YOUR TASK => Revise the material by changing every "visibility" to "display" and leaving everything else as it is, and omit the pictures when you give it back.

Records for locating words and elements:
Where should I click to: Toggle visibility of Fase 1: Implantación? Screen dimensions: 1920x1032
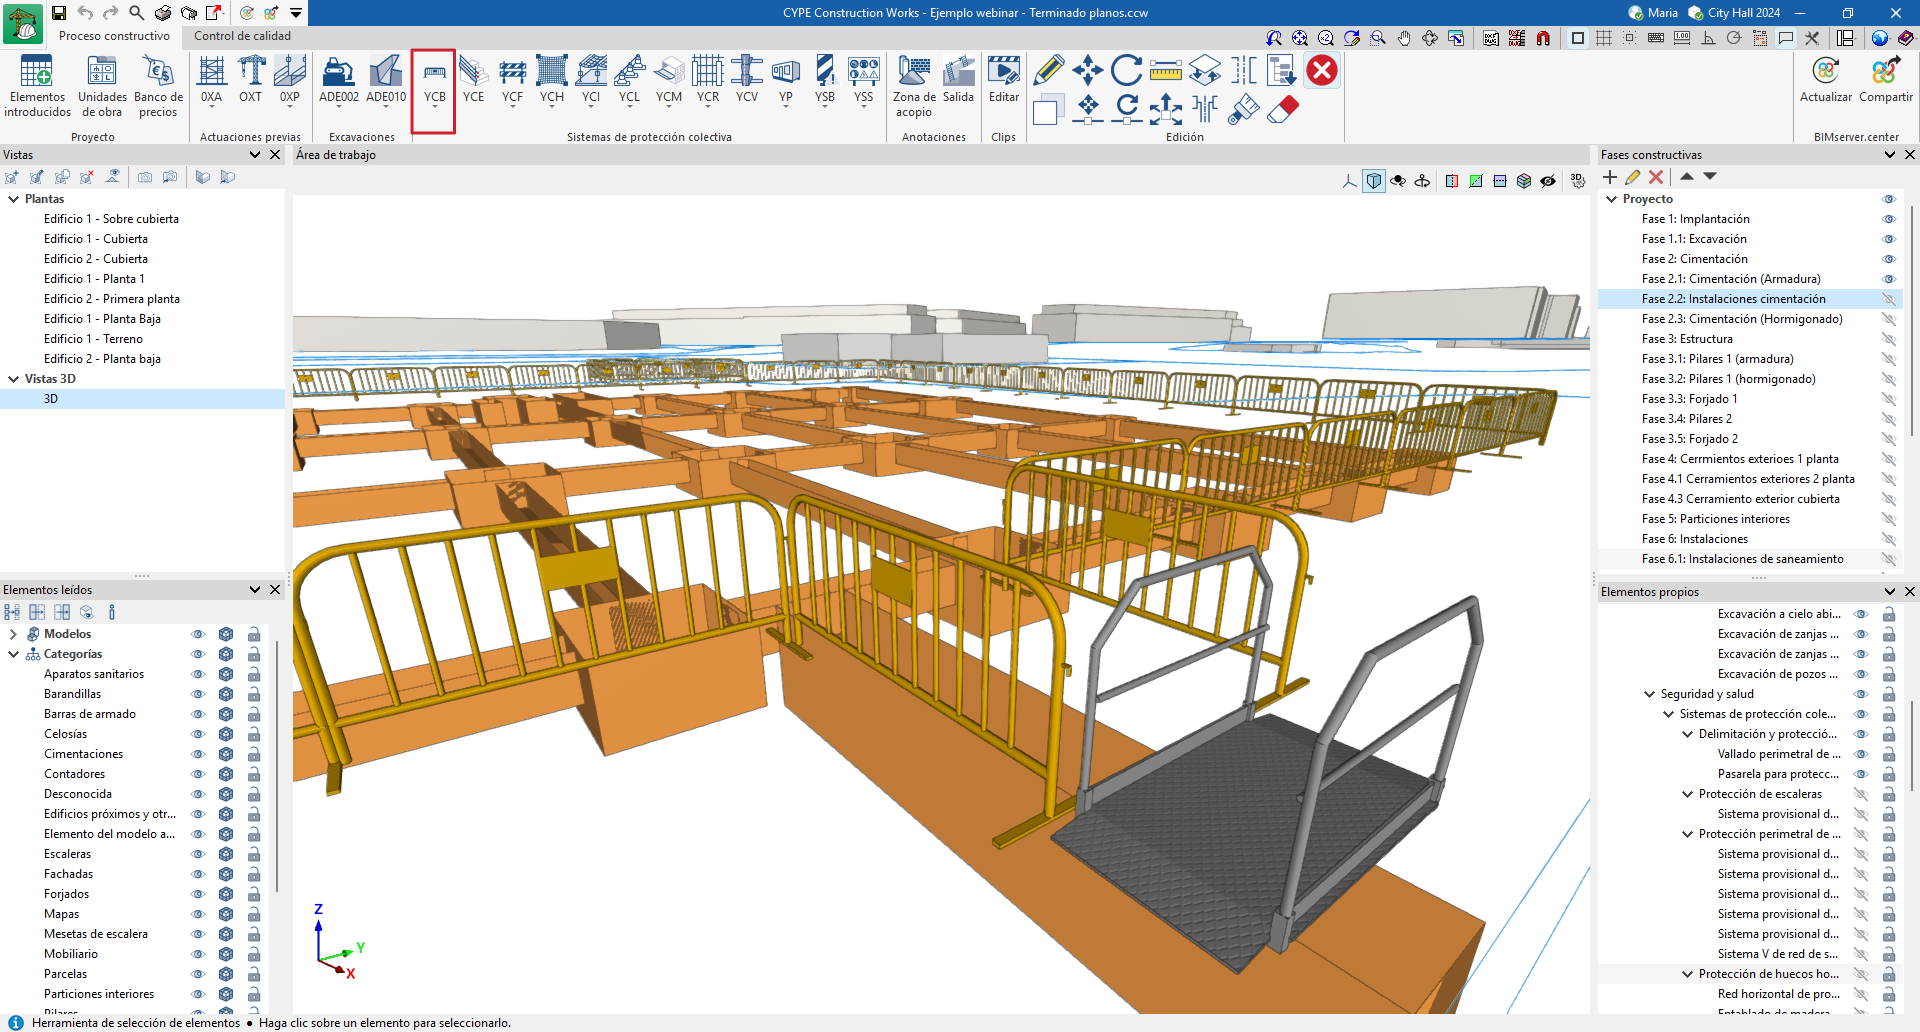pyautogui.click(x=1888, y=219)
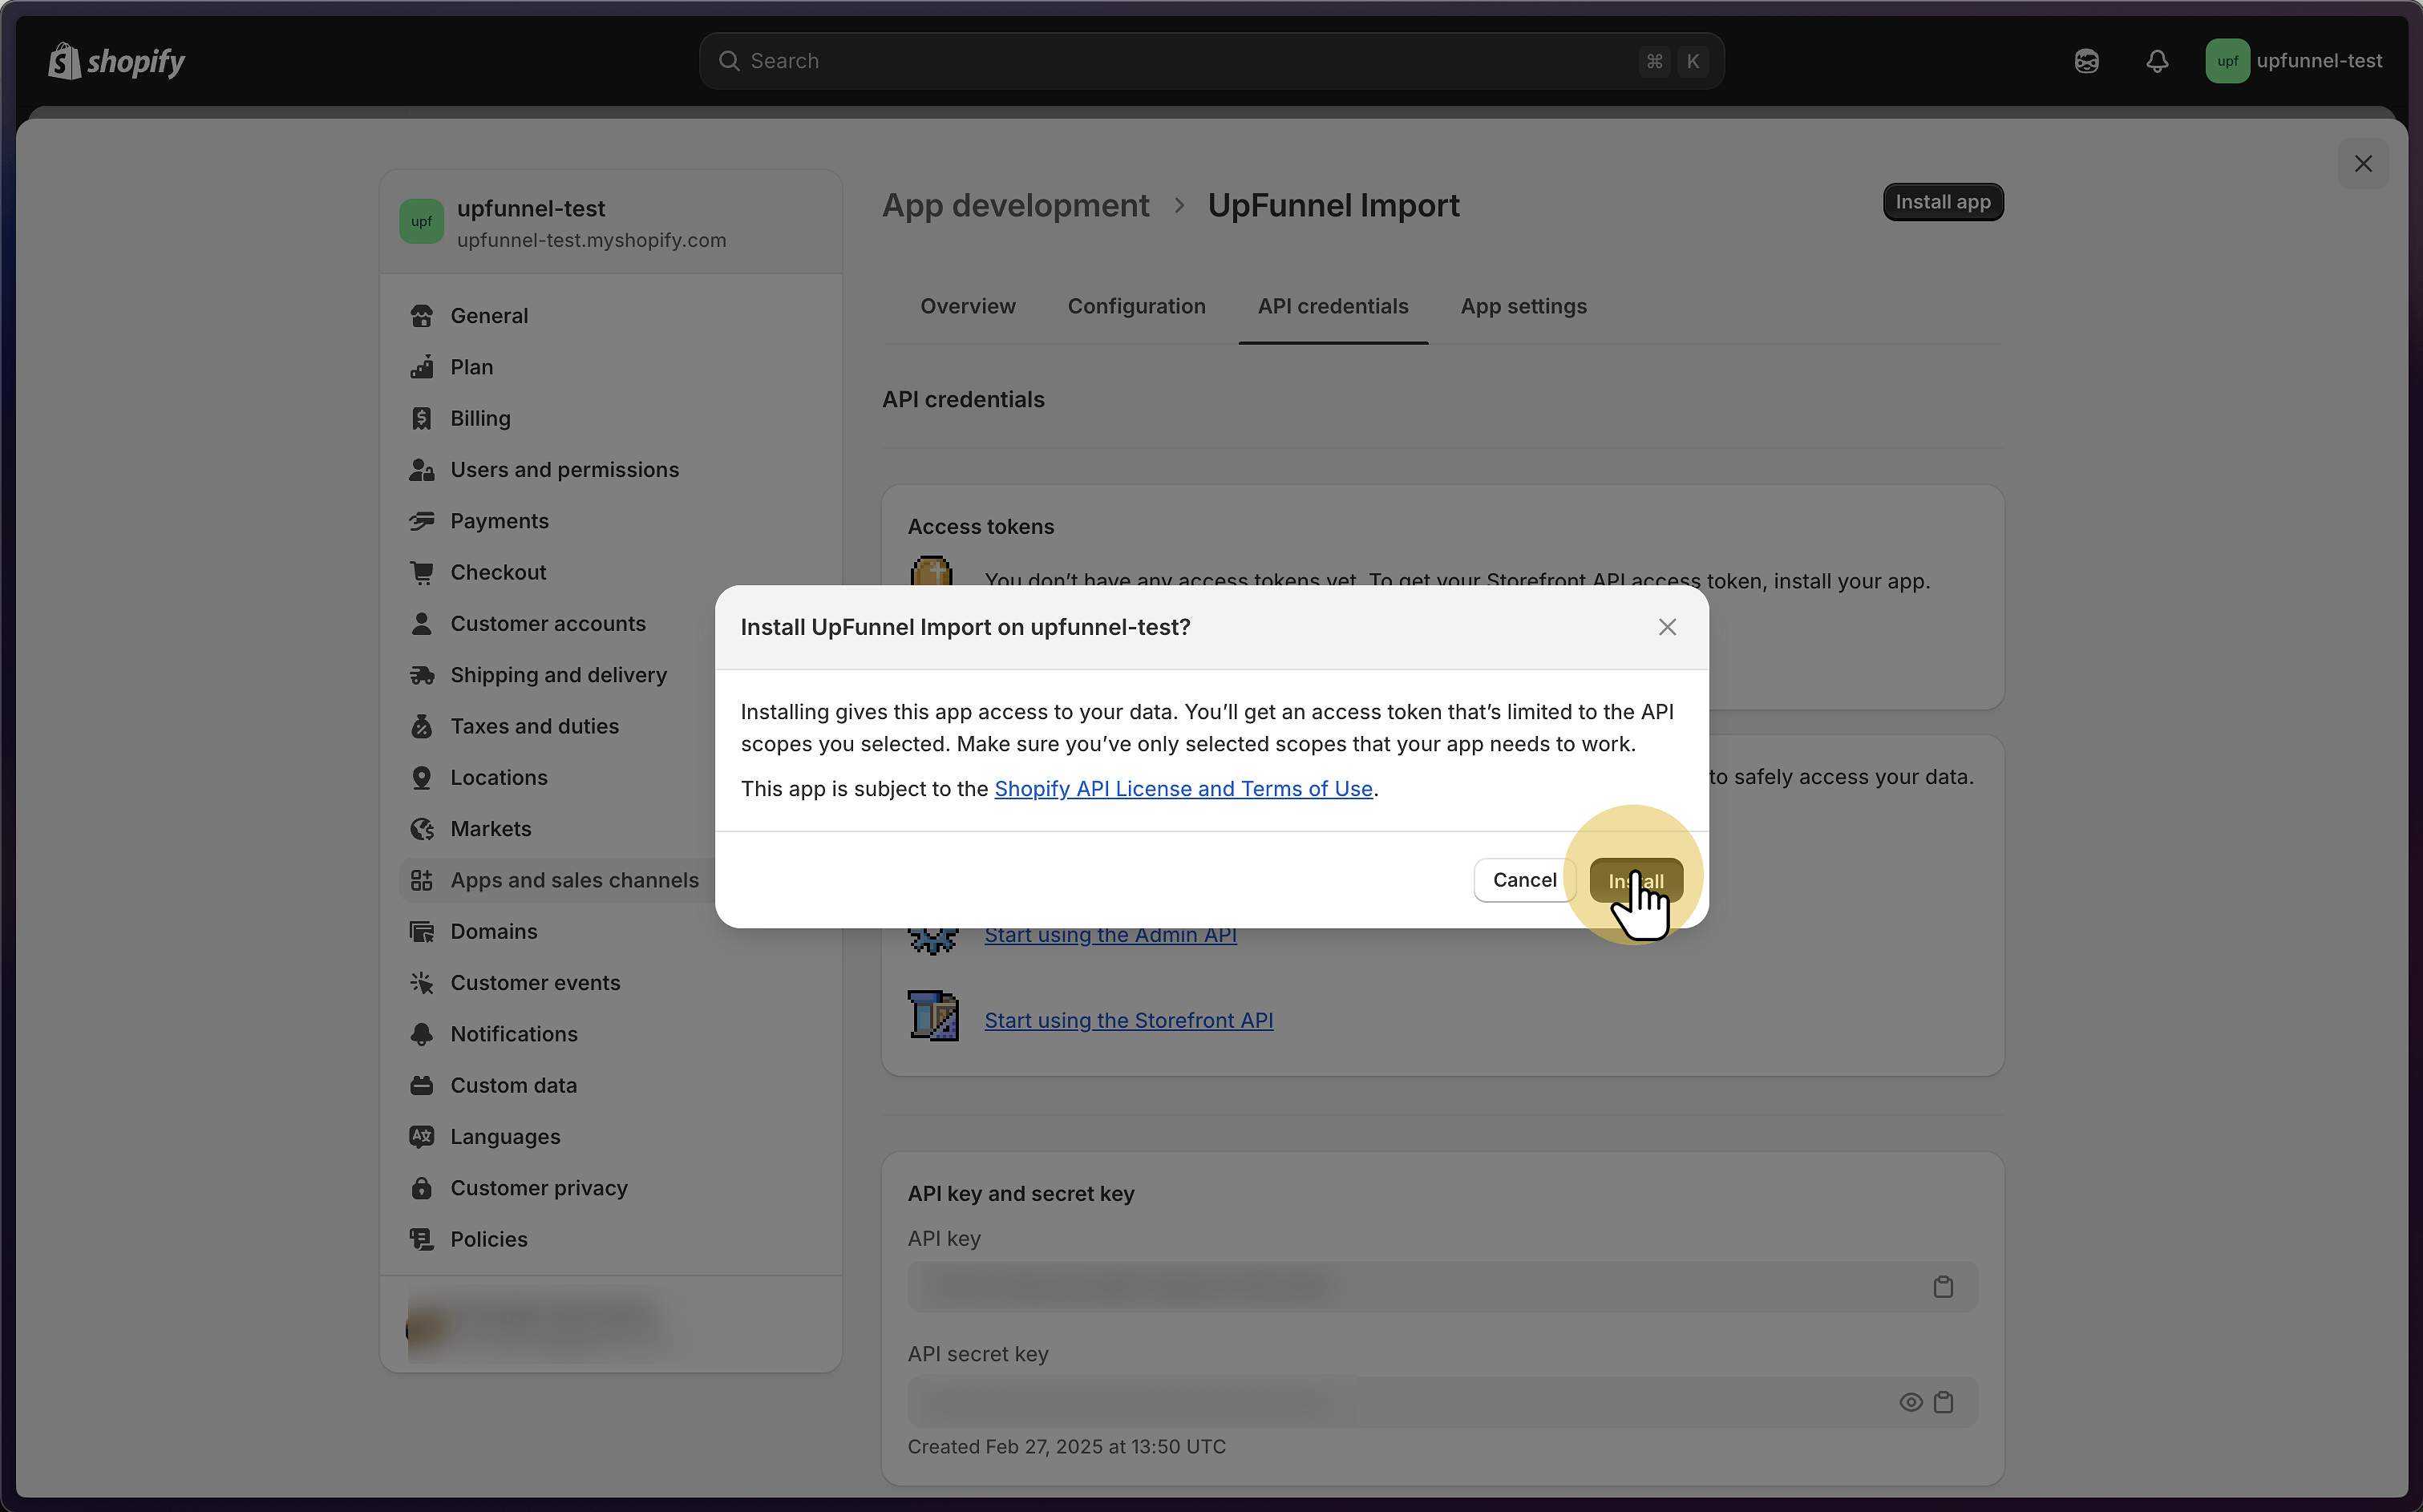This screenshot has height=1512, width=2423.
Task: Click the notifications bell icon
Action: tap(2156, 61)
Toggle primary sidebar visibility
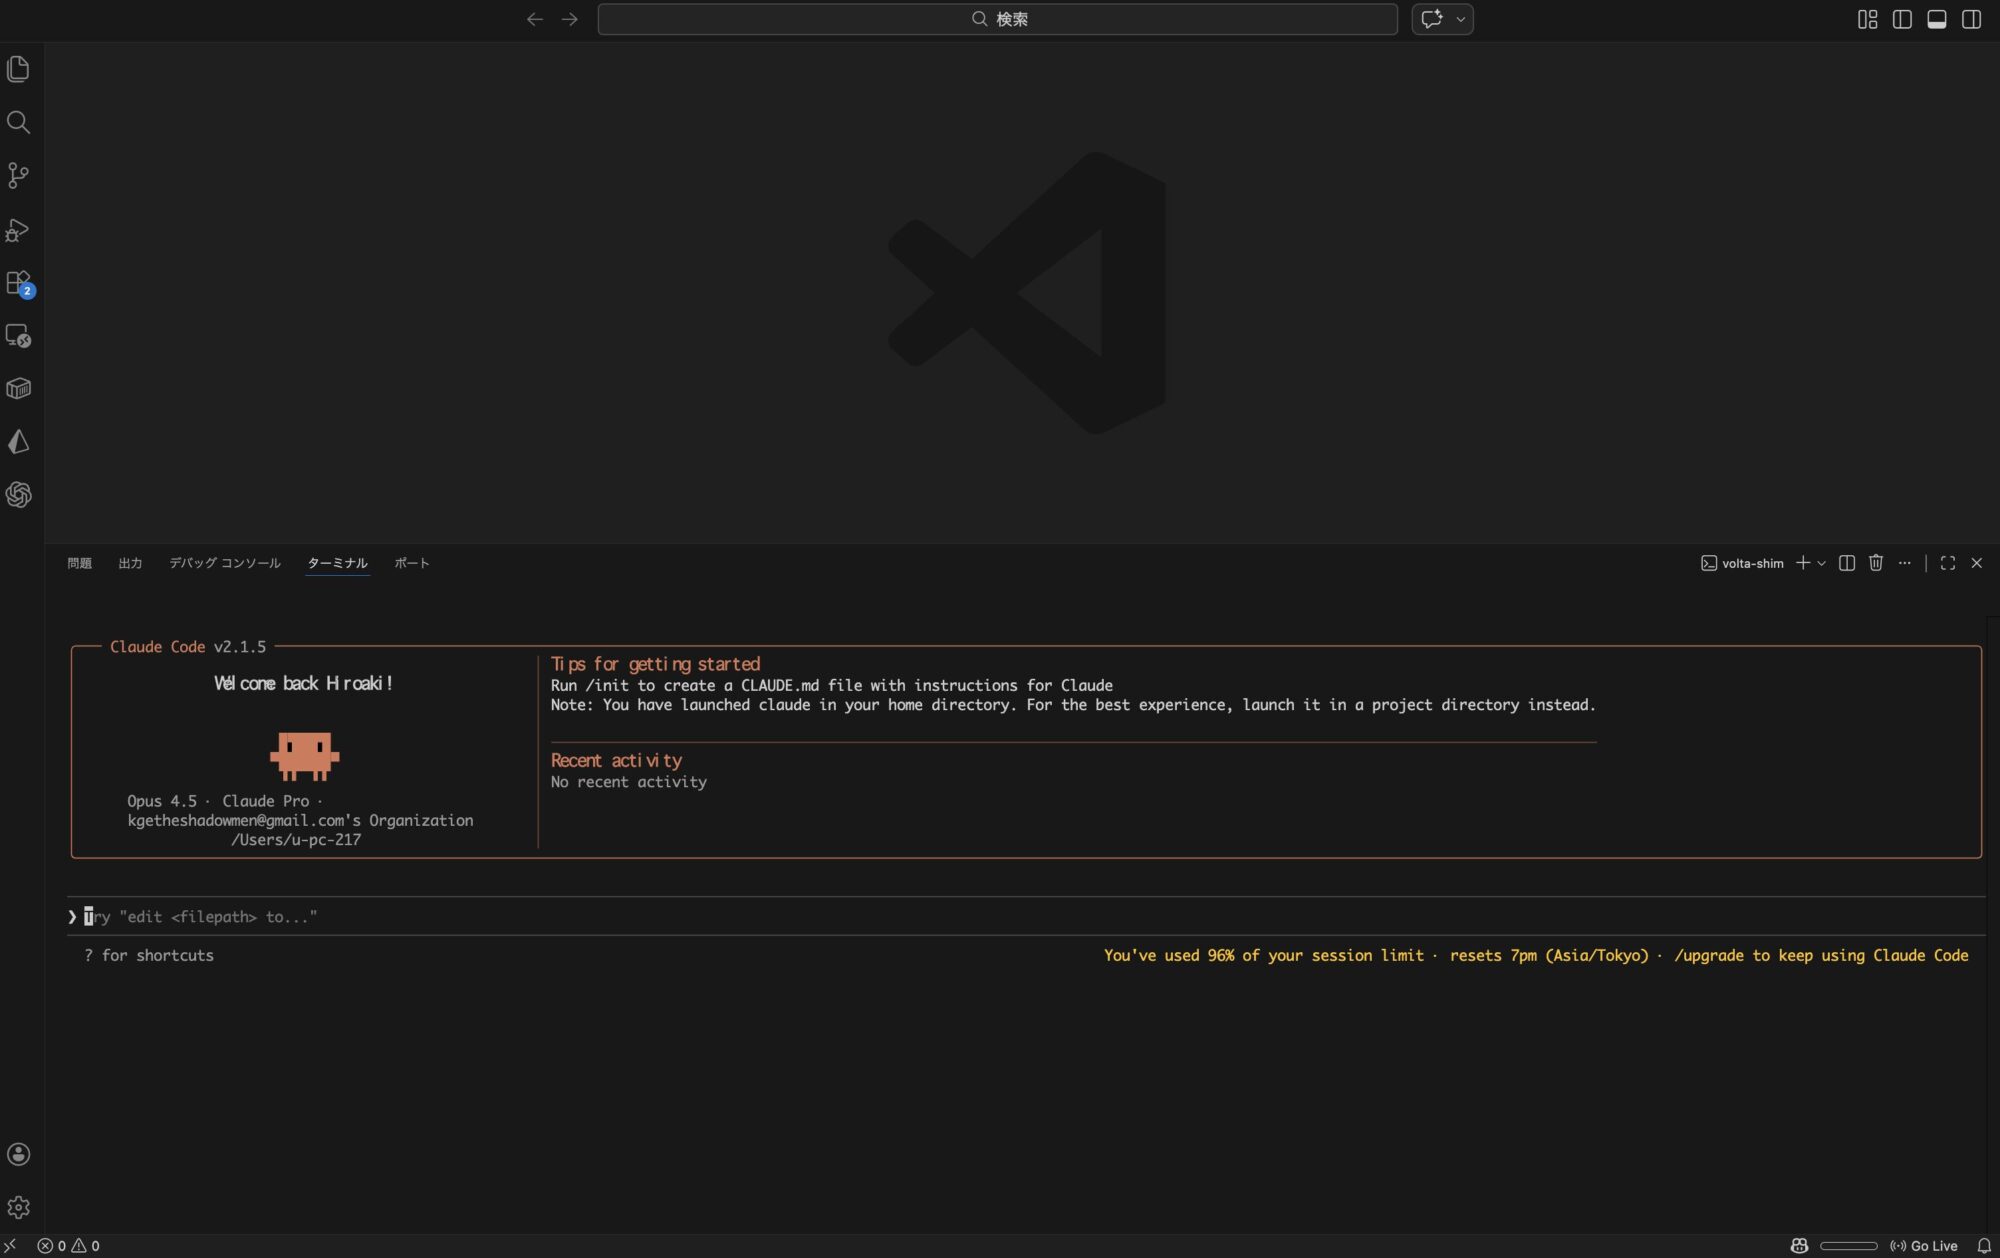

WRITTEN REPLY =>
Where should I click to: Toggle display of Fase 1: Implantación? Screen dimensions: 1920x1032
pyautogui.click(x=1888, y=219)
This screenshot has height=1512, width=2423.
Task: Click the notifications bell icon
Action: tap(2156, 61)
Toggle primary sidebar display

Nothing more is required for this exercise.